• The problem: Your output must be the line containing "中供国培服务 (959, 141)" followed by every later line in the entries below, all copied exactly.

*** Opening of Exercise materials ***

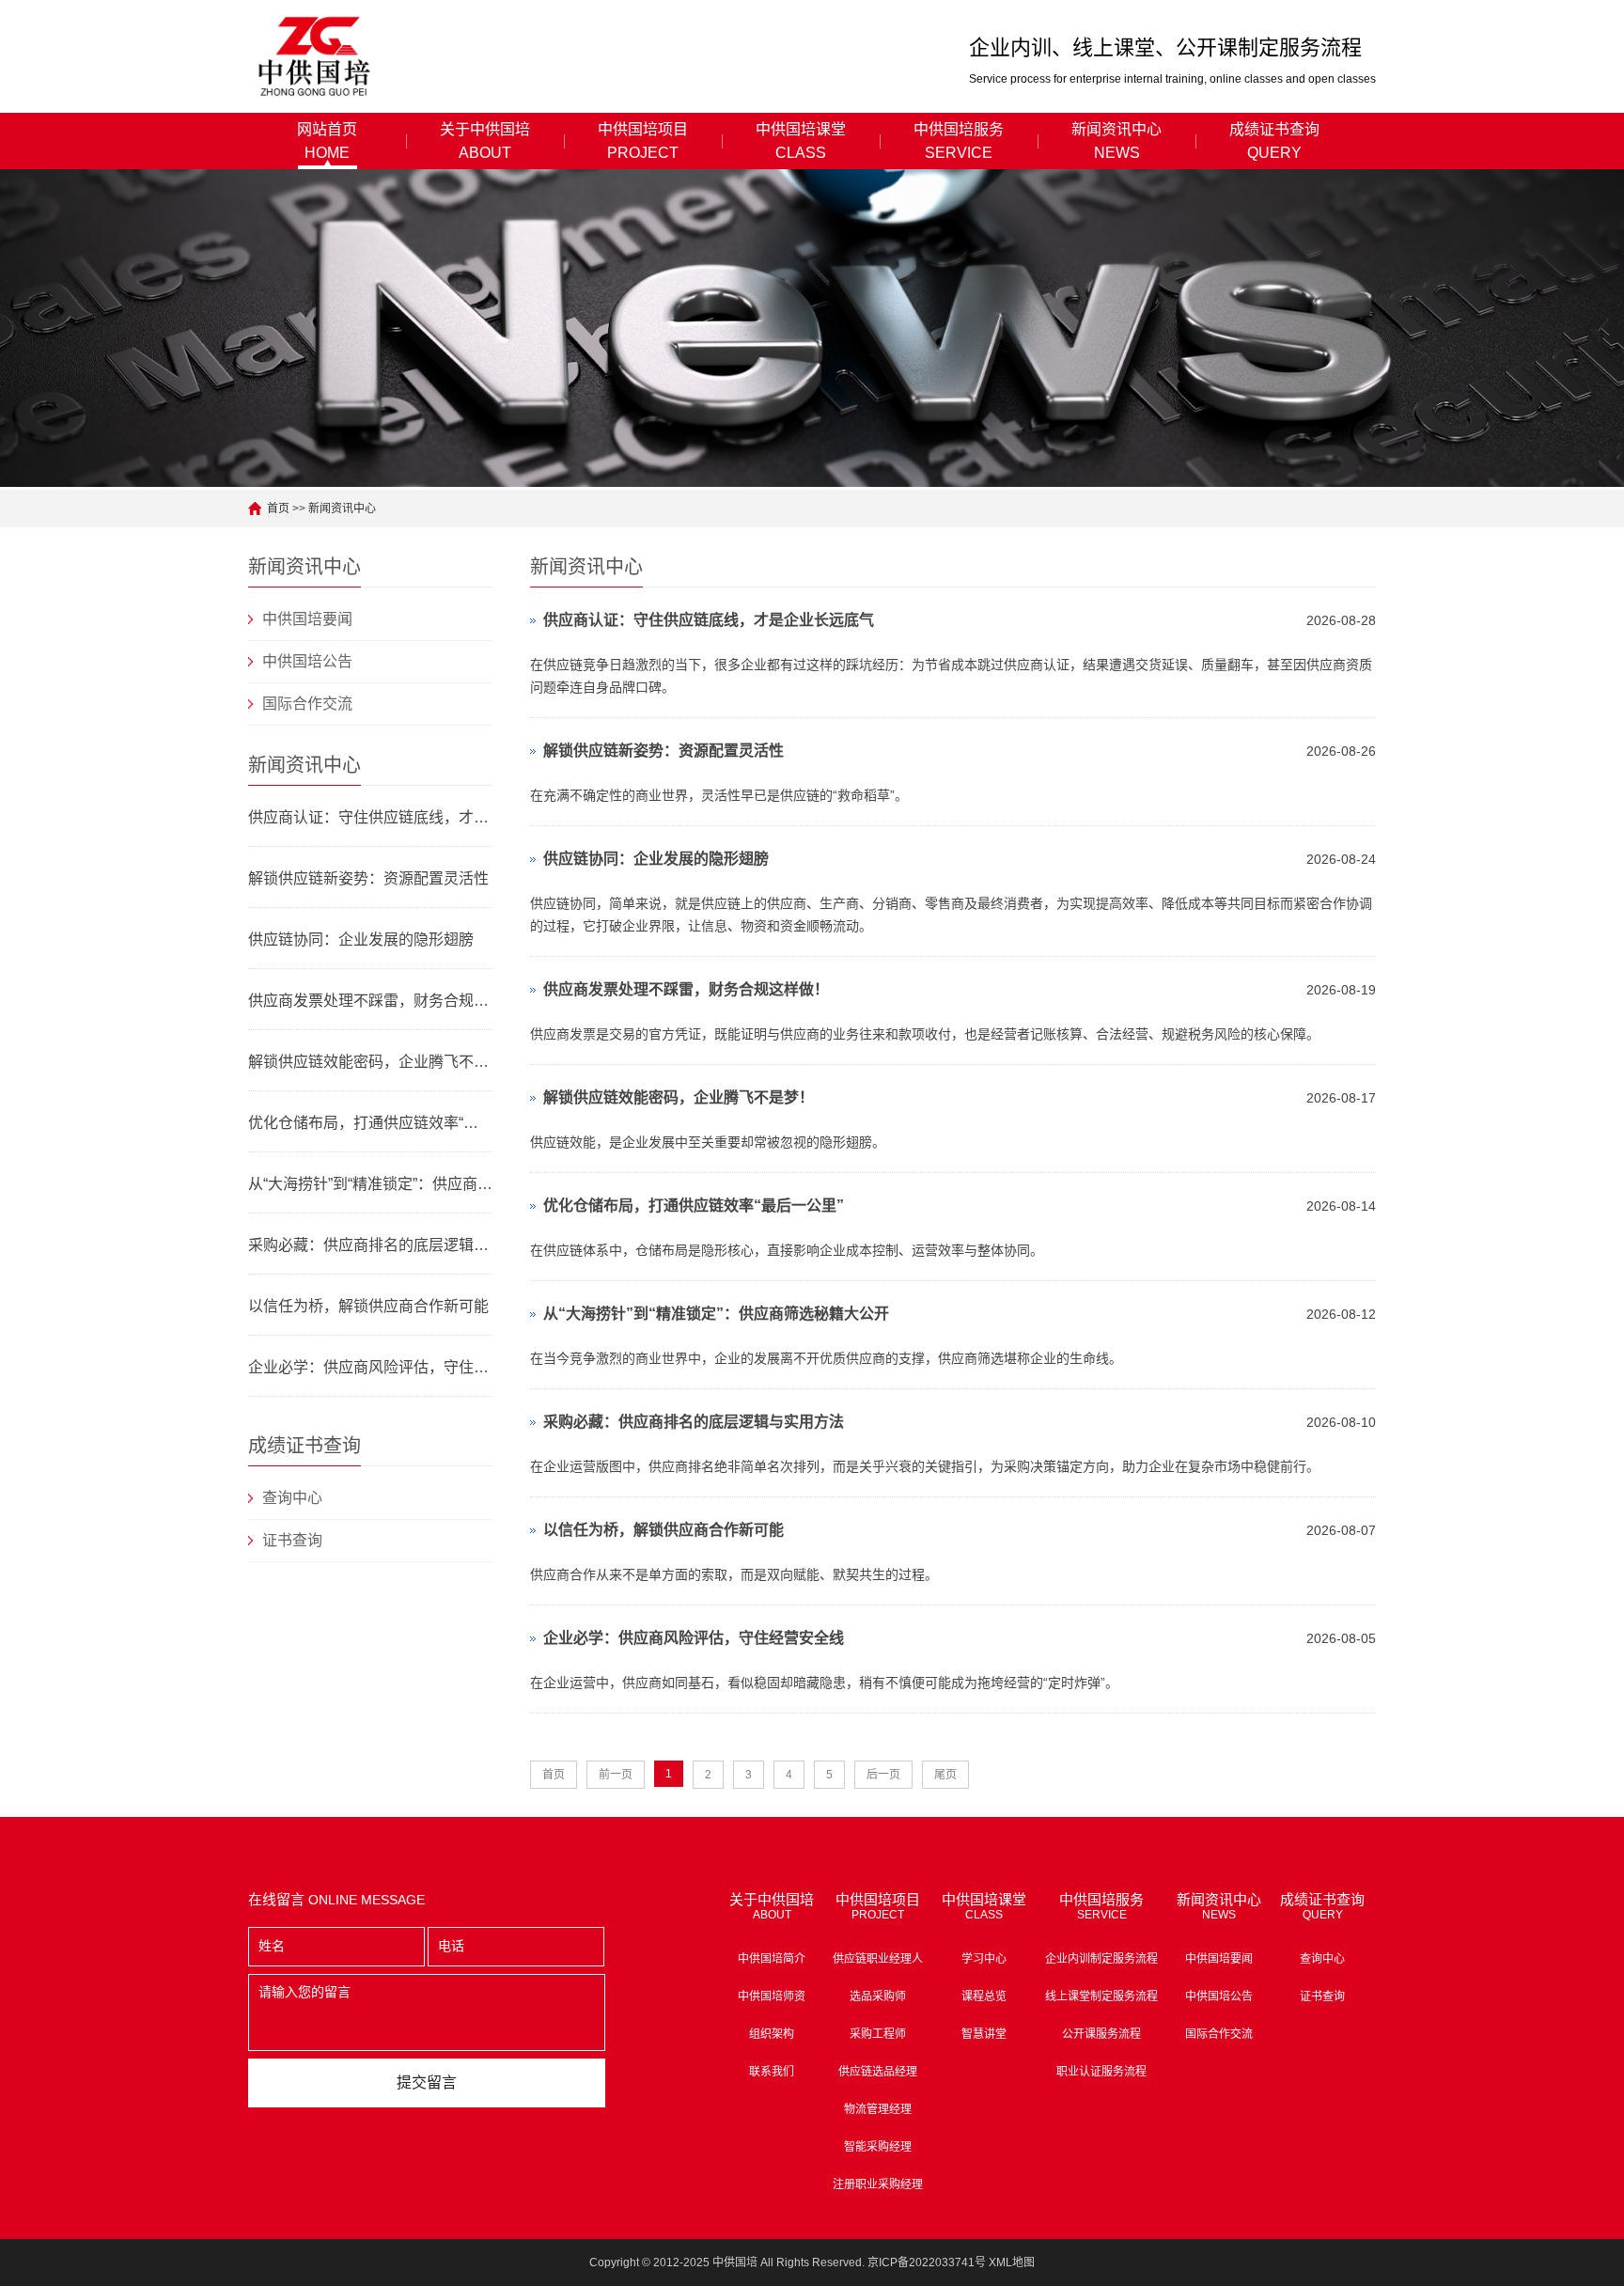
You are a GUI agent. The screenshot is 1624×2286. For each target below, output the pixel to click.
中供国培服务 (959, 141)
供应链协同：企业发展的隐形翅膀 (361, 939)
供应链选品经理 (877, 2071)
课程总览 (984, 1996)
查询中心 (292, 1498)
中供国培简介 (771, 1958)
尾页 (945, 1774)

*** Close of Exercise materials ***

• Result for this task:
中供国培服务 (959, 141)
供应链协同：企业发展的隐形翅膀 (361, 939)
供应链选品经理 (877, 2071)
课程总览 (984, 1996)
查询中心 (292, 1498)
中供国培简介 (771, 1958)
尾页 (945, 1774)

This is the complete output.